Metrics and targets

E5-3 – Targets related to resource use and circular economy

To date, thyssenkrupp has not defined any uniform groupwide targets related to resource use and circular economy within the meaning of ESRS E5. The reason for this is the heterogeneous nature of the businesses and sites associated with the different resource-related requirements and actions. Instead of setting general targets, thyssenkrupp has taken a decentralized management approach on the basis of site-specific environmental and energy management systems and the implementation of human rights and environmental due diligence obligations.

The effectiveness of environmental and energy management is monitored by, for example, audit findings, external certifications (e.g., in accordance with ISO 14001 and ISO 50001) and the annual groupwide environmental data collection process.

The effectiveness of the implementation of human rights and environmental due diligence obligations is monitored using established risk and control processes, including the assessment of the risks and incidents identified at the sites and in supply chains and the monitoring of the remedial actions initiated.

E5-4 – Resource inflows

thyssenkrupp has identified material resource inflows for its own operations. This analysis covers products, materials and property, plant and equipment. It also considers critical raw materials and rare earths that may be potentially relevant for the company’s own operations and along the value chains.
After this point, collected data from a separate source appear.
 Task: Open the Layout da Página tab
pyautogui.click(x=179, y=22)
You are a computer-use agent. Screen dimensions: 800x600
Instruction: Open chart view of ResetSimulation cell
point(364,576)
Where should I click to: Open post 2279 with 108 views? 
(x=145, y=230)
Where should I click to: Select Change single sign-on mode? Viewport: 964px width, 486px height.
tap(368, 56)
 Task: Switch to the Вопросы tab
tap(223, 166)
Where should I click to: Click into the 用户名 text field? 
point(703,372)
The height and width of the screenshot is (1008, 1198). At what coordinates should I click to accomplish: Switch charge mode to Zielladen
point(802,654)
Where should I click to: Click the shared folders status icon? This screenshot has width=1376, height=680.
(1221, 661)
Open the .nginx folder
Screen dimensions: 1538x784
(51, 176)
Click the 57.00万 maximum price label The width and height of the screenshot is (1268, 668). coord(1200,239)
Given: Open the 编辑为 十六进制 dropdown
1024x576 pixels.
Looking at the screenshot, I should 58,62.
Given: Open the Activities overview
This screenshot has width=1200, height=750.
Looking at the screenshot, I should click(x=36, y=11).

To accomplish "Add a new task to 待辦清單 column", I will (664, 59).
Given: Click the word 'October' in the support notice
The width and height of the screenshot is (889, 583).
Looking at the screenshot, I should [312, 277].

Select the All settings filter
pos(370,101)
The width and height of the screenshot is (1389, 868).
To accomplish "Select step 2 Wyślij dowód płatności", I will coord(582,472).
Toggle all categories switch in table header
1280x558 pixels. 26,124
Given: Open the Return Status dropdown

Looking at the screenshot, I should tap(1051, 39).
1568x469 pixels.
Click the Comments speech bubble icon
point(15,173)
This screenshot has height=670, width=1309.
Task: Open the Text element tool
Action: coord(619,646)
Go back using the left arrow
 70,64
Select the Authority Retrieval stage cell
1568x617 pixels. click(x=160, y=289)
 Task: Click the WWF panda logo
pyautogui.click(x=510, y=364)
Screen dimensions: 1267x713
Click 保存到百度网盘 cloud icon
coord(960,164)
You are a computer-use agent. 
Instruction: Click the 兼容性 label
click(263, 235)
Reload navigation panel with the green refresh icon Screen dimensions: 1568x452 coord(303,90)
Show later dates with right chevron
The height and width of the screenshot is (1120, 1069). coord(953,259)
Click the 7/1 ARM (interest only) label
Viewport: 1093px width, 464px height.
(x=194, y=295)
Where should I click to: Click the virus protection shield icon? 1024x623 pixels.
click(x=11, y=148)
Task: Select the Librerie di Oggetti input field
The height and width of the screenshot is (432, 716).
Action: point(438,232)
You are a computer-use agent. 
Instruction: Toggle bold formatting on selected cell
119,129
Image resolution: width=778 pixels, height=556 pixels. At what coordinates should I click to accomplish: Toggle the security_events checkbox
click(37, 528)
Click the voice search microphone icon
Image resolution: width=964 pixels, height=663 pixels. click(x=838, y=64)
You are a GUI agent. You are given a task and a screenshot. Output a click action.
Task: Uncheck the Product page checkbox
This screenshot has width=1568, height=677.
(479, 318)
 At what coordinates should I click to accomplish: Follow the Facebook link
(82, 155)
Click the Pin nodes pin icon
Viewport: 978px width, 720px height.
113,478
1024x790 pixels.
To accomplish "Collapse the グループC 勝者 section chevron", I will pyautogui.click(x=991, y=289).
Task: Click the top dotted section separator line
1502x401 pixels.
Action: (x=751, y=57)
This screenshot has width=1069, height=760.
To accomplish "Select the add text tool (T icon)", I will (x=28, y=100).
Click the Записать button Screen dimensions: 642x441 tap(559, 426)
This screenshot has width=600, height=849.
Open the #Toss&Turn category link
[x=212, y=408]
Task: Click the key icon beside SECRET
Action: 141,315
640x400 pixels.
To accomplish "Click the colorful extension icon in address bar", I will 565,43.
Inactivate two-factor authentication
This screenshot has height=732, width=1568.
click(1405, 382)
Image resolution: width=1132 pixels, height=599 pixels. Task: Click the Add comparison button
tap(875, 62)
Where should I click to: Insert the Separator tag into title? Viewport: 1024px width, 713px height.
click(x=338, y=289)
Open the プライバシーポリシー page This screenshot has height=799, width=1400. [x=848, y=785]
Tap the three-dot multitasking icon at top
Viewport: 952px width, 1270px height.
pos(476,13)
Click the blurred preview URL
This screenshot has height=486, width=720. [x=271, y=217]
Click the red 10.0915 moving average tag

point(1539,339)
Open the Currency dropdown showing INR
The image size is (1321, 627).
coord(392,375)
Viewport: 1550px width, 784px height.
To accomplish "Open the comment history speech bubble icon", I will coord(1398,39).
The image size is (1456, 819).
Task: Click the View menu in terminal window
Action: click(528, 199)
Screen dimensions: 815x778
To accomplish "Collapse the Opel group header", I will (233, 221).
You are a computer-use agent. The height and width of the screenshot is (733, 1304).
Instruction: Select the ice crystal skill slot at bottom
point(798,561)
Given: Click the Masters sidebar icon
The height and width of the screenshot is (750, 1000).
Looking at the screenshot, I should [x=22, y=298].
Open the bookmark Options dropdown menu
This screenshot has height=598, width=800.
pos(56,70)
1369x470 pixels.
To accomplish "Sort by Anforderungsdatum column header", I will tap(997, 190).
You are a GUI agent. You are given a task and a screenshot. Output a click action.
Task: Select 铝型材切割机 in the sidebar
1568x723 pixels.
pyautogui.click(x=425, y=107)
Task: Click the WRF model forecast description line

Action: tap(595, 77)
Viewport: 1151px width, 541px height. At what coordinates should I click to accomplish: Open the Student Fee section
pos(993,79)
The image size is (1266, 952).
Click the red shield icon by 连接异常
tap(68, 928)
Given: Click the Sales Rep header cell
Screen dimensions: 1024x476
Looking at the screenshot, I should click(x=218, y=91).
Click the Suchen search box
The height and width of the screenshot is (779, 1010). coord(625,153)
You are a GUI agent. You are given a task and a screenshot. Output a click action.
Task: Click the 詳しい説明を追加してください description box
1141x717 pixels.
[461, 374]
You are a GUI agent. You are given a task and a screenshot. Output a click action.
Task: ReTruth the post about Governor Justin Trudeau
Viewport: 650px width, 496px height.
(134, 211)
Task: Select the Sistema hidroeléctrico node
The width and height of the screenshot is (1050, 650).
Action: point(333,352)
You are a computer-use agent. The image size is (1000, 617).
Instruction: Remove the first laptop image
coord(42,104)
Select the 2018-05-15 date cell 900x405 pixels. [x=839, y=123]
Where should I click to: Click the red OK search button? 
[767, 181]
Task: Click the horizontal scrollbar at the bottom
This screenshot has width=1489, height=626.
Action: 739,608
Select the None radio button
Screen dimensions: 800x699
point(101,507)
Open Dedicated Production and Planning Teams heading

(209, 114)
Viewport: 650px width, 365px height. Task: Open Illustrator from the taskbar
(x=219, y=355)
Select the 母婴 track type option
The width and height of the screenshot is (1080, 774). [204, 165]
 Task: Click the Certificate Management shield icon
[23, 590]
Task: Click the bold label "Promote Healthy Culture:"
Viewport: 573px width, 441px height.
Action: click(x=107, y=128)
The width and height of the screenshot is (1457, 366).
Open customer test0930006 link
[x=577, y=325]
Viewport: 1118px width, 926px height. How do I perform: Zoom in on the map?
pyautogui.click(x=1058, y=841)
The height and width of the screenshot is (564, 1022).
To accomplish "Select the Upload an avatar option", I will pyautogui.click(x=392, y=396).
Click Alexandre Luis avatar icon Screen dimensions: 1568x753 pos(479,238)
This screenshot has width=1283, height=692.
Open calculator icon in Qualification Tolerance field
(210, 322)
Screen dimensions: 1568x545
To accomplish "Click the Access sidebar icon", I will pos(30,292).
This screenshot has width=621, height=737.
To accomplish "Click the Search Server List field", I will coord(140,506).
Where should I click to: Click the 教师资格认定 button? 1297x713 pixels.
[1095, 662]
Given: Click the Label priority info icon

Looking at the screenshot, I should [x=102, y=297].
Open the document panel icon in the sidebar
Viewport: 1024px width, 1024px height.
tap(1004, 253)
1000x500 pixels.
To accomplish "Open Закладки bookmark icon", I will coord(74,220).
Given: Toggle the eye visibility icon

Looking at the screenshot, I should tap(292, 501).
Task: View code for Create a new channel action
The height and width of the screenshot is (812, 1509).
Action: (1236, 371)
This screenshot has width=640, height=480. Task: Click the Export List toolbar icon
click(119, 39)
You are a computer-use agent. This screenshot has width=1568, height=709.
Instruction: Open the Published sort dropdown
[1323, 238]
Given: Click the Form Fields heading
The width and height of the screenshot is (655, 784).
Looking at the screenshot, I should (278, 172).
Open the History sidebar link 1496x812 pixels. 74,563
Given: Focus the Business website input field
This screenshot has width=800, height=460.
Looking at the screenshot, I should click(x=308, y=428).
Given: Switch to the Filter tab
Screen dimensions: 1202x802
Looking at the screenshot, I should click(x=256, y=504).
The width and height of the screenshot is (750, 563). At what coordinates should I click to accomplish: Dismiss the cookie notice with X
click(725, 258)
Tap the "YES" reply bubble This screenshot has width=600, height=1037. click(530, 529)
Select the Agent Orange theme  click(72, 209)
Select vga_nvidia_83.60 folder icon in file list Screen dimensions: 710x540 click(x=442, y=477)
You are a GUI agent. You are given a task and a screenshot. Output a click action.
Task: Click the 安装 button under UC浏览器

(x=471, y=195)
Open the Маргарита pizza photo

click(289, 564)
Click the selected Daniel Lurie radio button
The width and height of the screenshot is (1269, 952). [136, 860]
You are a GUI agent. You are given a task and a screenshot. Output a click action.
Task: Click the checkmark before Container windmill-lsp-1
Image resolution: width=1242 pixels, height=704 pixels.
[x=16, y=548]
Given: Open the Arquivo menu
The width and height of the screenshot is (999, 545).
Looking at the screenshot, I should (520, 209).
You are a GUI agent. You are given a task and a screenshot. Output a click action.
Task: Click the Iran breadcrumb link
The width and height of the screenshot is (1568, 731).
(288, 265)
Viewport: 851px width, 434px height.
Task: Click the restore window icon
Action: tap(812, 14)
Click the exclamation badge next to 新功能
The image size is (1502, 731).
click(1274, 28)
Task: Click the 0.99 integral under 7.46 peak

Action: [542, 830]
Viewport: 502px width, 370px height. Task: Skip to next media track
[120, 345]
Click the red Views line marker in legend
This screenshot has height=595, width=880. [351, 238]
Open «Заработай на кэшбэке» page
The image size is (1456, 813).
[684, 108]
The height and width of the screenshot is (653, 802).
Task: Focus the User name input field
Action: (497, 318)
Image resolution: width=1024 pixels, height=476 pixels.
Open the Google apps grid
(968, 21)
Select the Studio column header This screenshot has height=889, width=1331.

Product and materials inflows were analyzed using a weight-based evaluation of purchasing data. The focus is on metallic raw materials such as ores and coke, as well as coal, base metals, processed metal products and mineral products. These materials and products are central to metallurgical processes, manufacturing processes, industrial plant engineering and the operation of technical equipment. Other products used in these areas include engineering plastics, chemical auxiliaries, electrical components and coatings, which are also considered to be relevant resource inflows.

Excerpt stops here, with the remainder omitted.